When creating a momentum basis from a position basis the cutoff points are connected by $p_\mathrm{min} = -\pi/dx$ and $p_\mathrm{max} = \pi/dx$ where $dx = (x_\mathrm{max} - x_\mathrm{min})/N$. Similarly for the inverse procedure the cutoffs are $x_\mathrm{min} = -\pi/dp$ and $x_\mathrm{max} = \pi/dp$ with $dp = (p_\mathrm{max} - p_\mathrm{min})/N$.

## Operators

All operators are defined for the position basis as well as for the momentum basis.

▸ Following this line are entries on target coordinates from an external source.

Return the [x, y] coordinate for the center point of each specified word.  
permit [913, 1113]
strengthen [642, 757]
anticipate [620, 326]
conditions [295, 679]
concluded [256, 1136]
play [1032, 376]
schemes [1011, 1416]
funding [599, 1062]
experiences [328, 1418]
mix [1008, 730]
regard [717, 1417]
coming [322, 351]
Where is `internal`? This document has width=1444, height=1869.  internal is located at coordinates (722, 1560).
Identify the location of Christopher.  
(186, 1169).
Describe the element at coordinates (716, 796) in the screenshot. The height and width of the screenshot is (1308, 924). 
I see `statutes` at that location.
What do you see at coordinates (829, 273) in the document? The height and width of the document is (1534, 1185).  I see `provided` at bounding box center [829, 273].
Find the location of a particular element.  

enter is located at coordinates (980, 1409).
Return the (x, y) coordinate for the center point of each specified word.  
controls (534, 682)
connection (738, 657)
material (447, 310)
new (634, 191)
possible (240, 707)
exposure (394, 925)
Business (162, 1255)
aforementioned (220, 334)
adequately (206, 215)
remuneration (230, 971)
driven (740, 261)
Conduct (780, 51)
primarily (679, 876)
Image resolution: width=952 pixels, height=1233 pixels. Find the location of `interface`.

Transforming a state from one basis into another can be done efficiently using the transform:

Tpx = transform(basis_momentum, basis_position)
Psi_p = Tpx*Psi_x

This also works for composite bases, so long as at least one of them is a PositionBasis or MomentumBasis, respectively. For example:

b_fock = FockBasis(10)
b_comp_x = b_position^2 ⊗ b_fock
b_comp_p = b_momentum^2 ⊗ b_fock

Txp = transform(b_comp_x, b_comp_p)

The function will then automatically identify the first to bases of the composite basis b_comp_x as position basis and define a corresponding FFT from b_comp_p to b_comp_x. Note, that it is also possible to specify the indexes of the bases one wants to transform. The above FFTOperator is equivalent to writing transform(b_comp_x, b_comp_p; index=[1, 2]). This can be used if one does not want to FFT all position/momentum bases of a composite basis. Additionally, in order to save memory one can specify the option argument ket_only, for example transform(b_comp_x, b_comp_p; ket_only=true). The resulting FFTOperator is then of the subtype FFTKets and can only be applied to Ket states. This means, that this type of FFTOperator can only be used when calculating the time evolution according to a Schrödinger equation, as opposed to the more general FFTOperators, which can also handle operators. However, when treating large systems, the memory efficiency is much better.